According to the Health, Labor and Welfare Ministry’s fiscal 2007 white paper on single-mother households, only 26 percent of local governments have implemented a state-sponsored program to subsidize companies promoting single mothers who work as part-timers to full-time status.

Under the program, such employers receive a single 300,000 yen incentive payment per person, but the measure has not been widely used “because local governments and companies have no common ground,” a ministry official said.

The report also showed that only 54 percent of local governments have carried out a program to pay benefits to single mothers who attend institutions to get a qualification, such as for nursing, in order to get a better job.

Critics say the support programs have failed to catch on as they do not address the actual needs of single mothers — for example, single mothers are not guaranteed an income while they receive job training.

In Japan, the number of single-mother households grew 28 percent in the five years through 2003 to about 1,230,000. The average annual income of such households is 2,330,000 yen, or 40 percent of the national average.

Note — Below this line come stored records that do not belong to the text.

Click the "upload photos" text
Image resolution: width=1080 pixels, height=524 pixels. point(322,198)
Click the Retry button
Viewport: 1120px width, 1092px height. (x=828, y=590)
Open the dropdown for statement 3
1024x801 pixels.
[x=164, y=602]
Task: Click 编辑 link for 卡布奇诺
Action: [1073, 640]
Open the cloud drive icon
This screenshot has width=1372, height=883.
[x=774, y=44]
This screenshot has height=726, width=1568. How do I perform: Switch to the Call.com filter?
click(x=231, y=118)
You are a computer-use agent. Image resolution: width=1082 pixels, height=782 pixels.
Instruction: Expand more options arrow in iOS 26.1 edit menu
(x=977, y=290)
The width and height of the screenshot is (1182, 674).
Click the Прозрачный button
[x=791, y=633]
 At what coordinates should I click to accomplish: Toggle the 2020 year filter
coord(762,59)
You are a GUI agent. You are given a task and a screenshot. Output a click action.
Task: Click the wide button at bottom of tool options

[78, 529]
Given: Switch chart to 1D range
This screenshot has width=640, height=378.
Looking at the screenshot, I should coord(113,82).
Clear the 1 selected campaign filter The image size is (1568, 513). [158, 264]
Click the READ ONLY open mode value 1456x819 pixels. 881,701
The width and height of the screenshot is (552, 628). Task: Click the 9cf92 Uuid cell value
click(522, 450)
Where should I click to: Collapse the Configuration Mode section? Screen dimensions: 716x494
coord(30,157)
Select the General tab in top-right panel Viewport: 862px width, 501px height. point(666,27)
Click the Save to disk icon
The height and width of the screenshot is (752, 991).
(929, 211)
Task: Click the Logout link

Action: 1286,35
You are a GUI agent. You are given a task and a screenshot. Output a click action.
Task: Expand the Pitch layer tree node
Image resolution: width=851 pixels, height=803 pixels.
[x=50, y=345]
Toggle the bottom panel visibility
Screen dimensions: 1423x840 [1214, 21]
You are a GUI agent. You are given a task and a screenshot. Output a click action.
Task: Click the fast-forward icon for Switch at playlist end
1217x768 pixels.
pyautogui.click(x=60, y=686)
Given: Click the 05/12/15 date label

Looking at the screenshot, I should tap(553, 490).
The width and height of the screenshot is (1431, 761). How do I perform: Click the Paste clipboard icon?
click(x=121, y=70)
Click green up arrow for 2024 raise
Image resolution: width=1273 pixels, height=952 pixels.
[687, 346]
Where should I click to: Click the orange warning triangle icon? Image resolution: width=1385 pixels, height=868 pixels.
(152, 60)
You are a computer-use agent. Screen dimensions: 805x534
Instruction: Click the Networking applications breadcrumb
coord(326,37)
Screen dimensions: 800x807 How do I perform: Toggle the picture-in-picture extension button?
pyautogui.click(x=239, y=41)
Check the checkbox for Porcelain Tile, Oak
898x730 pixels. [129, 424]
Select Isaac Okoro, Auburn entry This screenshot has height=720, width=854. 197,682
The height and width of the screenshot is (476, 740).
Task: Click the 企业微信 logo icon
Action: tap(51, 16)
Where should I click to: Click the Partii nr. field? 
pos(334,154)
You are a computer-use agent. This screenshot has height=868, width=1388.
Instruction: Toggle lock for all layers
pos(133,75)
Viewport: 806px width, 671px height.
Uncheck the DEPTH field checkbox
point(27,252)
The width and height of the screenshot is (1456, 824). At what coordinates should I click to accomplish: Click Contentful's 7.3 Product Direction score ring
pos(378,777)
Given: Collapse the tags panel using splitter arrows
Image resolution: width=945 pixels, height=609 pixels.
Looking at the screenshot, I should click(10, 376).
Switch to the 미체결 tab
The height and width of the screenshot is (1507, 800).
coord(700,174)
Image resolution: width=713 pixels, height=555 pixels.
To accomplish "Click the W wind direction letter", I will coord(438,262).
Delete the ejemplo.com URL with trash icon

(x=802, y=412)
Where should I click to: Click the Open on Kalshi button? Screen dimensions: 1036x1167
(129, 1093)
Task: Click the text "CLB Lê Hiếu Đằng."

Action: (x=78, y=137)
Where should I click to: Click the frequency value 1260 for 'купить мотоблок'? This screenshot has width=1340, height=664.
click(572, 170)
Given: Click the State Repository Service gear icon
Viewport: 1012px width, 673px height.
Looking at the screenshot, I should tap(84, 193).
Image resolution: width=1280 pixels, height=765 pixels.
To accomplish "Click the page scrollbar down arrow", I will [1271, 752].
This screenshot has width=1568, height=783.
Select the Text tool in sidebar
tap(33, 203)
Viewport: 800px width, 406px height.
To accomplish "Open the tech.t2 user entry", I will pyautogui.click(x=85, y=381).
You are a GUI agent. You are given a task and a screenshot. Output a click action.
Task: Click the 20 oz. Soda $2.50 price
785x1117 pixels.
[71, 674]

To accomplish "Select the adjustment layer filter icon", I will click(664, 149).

Due to fiscal strains, however, the government is slated to cut part of its child-care allowances for single-mother households from next April, so the welfare ministry and local governments have worked together to help single mothers become financially independent.

Prime Minister Shinzo Abe instructed his government to start full-scale work to achieve a favorable work-life balance after its strategic panel on Japan’s falling birthrate set it as the priority in its midterm basic policy report adopted Friday.

The panel plans to have the report reflected in the state’s basic policy outline set to be formulated by the end of June.